STATE VERSUS SHRIEN DEWANI

In S v Dewani (CC15/2014) [2014] ZAWCHC 188 (8 December 2014) Deputy Judge President Traverso set out the contents of the right of an accused person to be discharged at the closing of the case for the State in paragraph [12]:

The right to be discharged at that stage of trial does not necessarily arise, in my view, from considerations relating to the burden of proof (or its concomitant, the presumption of innocence) or the right of silence or the right not to testify, but arguably from a consideration that is of more general application. Clearly a person ought not to be prosecuted in the absence of a minimum of evidence upon which he might be convicted, merely in the expectation that at some stage he might incriminate himself. That is recognised by the common law principle that there should be ‘reasonable and probable’ cause to believe that the accused is guilty of an offence before a prosecution is initiated (Beckenstrater v Rottcher and Theunissen 1955 (1) SA 129 (A) at 135C-E), and the constitutional protection afforded to dignity and personal freedom (s 10 and s 12) seems to reinforce it. It ought to follow that if a prosecution is not to be commenced without that minimum of evidence, so too should it cease when the evidence finally falls below that threshold. That will pre-eminently be so where the prosecution has exhausted the evidence and a conviction is no longer possible except by self-incrimination. A fair trial, in my view, would at that stage be stopped, for it threatens thereafter to infringe other constitutional rights protected by s 10 and s 12.”

She summarized the legal position in paragraph [15]:

(c) Where the evidence of the State witnesses implicating the accused is of such poor quality that it cannot safely (be) relied upon, and there is accordingly no credible evidence on record upon which a court, acting carefully, may convict, an application for discharge should be granted.

She further stated

[16] It is common cause that the only witness who could implicate the accused was Tongo (who was an accomplice witness).

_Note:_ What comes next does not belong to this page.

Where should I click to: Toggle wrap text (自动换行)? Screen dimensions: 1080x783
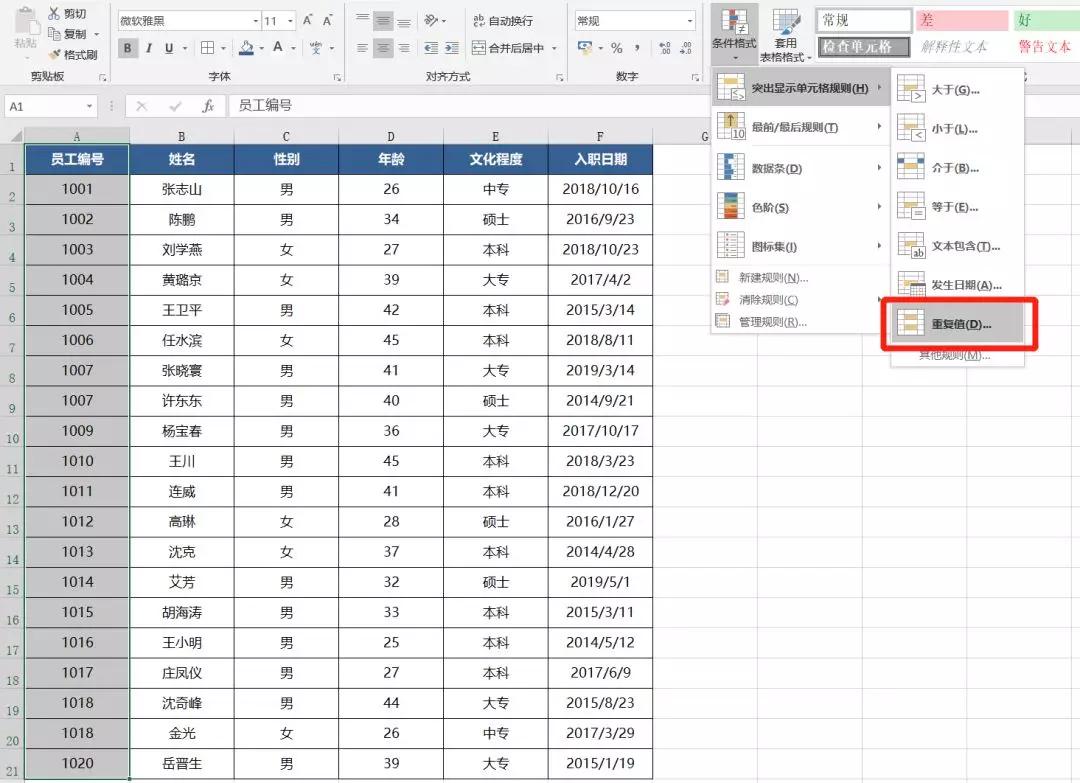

[21] Therefore the images in the CCTV footage (to which I will refer in more detail later) depicting:

(a) The accused meeting with Tongo at the parking lot at the Cape Grace Hotel on Friday, 12 November 2010;

(b) The accused being picked up by Tongo on Saturday morning, 13 November 2010 at the Cape Grace Hotel;

(c) The accused being dropped off again by Tongo later on that Saturday morning at the Cape Grace Hotel;

(d) The accused and the deceased being picked up by Tongo on Saturday evening at the Cape Grace Hotel;

(e) The accused talking to Tongo after the incident on Sunday, 14 November 2010;

(f) The accused paying Tongo R1 000,00 in the communications room on Tuesday, 16 November 2010; do not provide any corroboration for the version of Tongo where it differs from that of the accused set out in his plea explanation, as none of these events are in issue. It is what was said during those events that is in issue and for that there is only the version of Tongo.

[22] The same applies to the telephone communication between the accused and Tongo, and between Tongo and Mbolombo and Qwabe. This telephone communication does not in itself corroborate what was said during those calls, it merely confirms that communication took place.

After evaluating the evidence she decided

“Clearly a person ought not to be prosecuted in the absence of a minimum of evidence upon which he might be convicted, merely in the expectation that at some stage he might incriminate himself. That is recognised by the common law principle that there should be ‘reasonable and probable’ cause to believe that the accused is guilty of an offence before a prosecution is initiated (Beckenstrater v Rottcher and Theunissen 1955 (1) SA 129 (A) at 135C-E), and the constitutional protection afforded to dignity and personal freedom (s 10 and s 12) seems to reinforce it. It ought to follow that if a prosecution is not to be commenced without that minimum of evidence, so too should it cease when the evidence finally falls below that threshold.”

The evidence presented by the State in this case falls far below this threshold.